Going, Gone

Things change. People change and get older and their grandchildren look just like them. The earth changes too. Volcanic activity from forces beyond comprehension adjusts the sea floor, and the beaches and the mountains which are really upthrust from the center of the planet. This morning BG and Wracks reconnoiter on a hill above Salt Creek, a little bit off the beaten track on a fire road in the hills of San Clemente. BG has a scope, and he and Wracks are watching a surf break that was off limits to the public like the upper trestle is.
here, take a look at the Salt Creek Peak says BG
Alright, there is one person out there surfing the reef alone.
His name is TJ says BG, and I know him. How many grads is that on the scope, This is my favorite optic that I put on my rifle.
About two grads says the Wracks.
Thats about two hundred yards says BG, my turn.
It is summer in Southern California and the ground is brown, and dry, and when the wind whips in from the west, sometimes dust eddies spin around like demons.
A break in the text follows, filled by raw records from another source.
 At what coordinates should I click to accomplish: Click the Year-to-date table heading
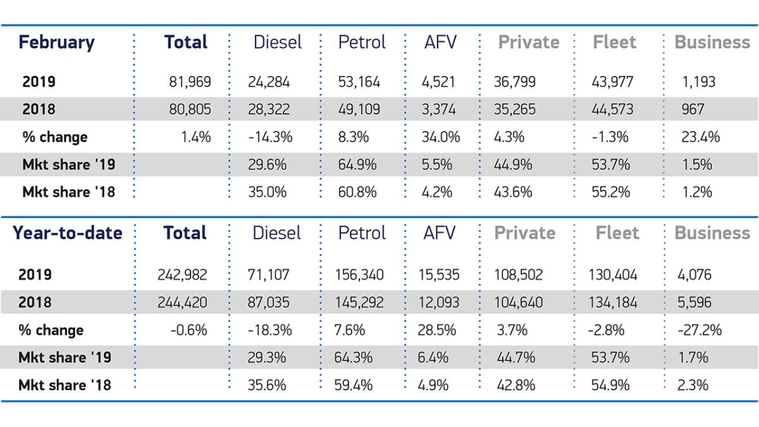(68, 233)
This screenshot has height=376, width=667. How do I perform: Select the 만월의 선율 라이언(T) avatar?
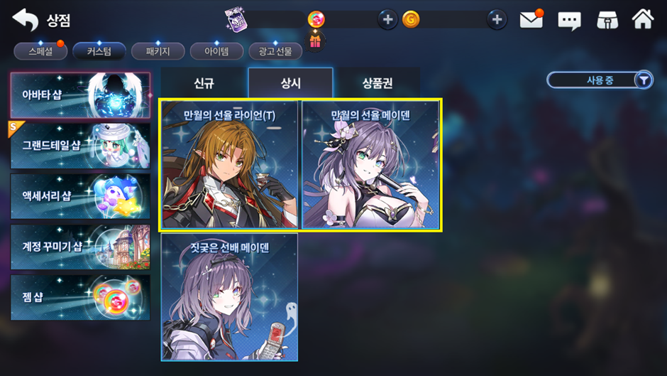point(229,165)
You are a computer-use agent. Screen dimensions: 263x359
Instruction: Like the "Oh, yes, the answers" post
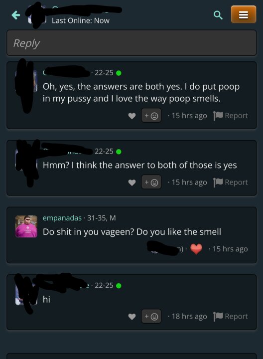click(x=132, y=116)
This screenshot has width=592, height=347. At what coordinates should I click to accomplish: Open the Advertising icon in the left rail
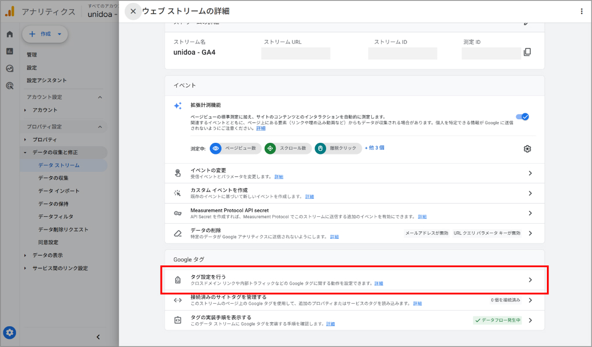point(9,68)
Salt Creek is an exclusive enclave, with a gate and fence with a wire, People live there because of the Beauty, and an ephemeral creek drains into the surf during the wet season. What makes Salt Creek so special is the wave, a surreal majestic figure to be looked at and admired. Maybe it is the ocean bottom contour, maybe the orientation of the beach to the ocean fetch, or pure luck, but Salt Creek for some reason breaks twice as big as the trestle on a similar swell. When Lower trestle is a four foot mushy peak, and Uppers is about the same with a long section and full of shark, and Cottons is not really breaking yet, Salt Creek can be ten feet. This is the situation that makes the peak out in the ocean that breaks both ways but better on the left. Today BG and Wracks are here and it is working.
I washed out of the Seals says BG.
Sorry to hear that BG says the Wracks
They dropped me from a pavelow in the middle of the Pacific Ocean at night and ordered that I maintain communications until morning. Something kept grabbing my feet in the survival suit and I started screaming. I thought it was a shark tasting me. I radioed that they come and pick me up and they found my transmitter within an hour. When they were hoisting me up on the rope, a scuba diver appeared from underneath the water and waved. When he was up in the copter too, I asked him what had happened. He said it was me underneath you, it wasn’t a shark, and that you chickened out. I was the backup he said, we always work with a backup. They told me back in Pendelton that I hadn’t made the cut and here I am. If someone in command does not like you, they think of a reason to get rid of you and I was gone.
Somebody had it in for you says the Wracks
It is probably something else but I cant do anything about it.
Do something else says the Wracks, you can swing it.
Lets go sneak in Salt says BG I cut a hole in the cyclone fence commando style
BG found a place to park closer to the beach, and he and the Wracks hiked in with their boards to the cyclone fence. A blond person appeared, one of BG’s friends and said that we couldn’t come in today, somebody had called the police about suspicious people loitering around at night and the security patrol was on the lookout.
BG and the Wracks walk back to the car and BG says he is depressed and wants to go home
I don’t want to surf four foot mush at lowers with the crew.
The drive back in the econocar is fast, and it seems the police let BG through and don’t mind that he I going at least seventy in a fifty-five mile zone. The five and miles of petroleum refining factories feeding the wealthy and desperate of L.A. slowly eclipse . Soon they are back in tranquil hills and behind the fence the orange silky terrier jumps two feet in the air to welcome them.
Hi Punkin says GB, we didn’t score today, and then he asks for a cola, Wracks gives him one and the green econocar with the prototype aluminum engine put out by his dads company fires up and he is gone.
Wracks never had a chance to surf salt creek, he had no one to drive him and no push to get him in the gate, kind of like 18th street in Newport. For some reason ordained by Yahweh, the reef at the salt creek fell into the sea and the exceptional surf break no longer exists. The area now populates with well endowed Japanese expatriates and the beach is no more than a closeout with very few takers except those that do not have to work. Everything changes, hopefully for the best, and the earth modifies, time passes and new generations arise to learn about things already said. History does not repeat itself, it only returns for another engagement. Enjoy the summer and give her a hug for me instead. I wonder what happened to TJ?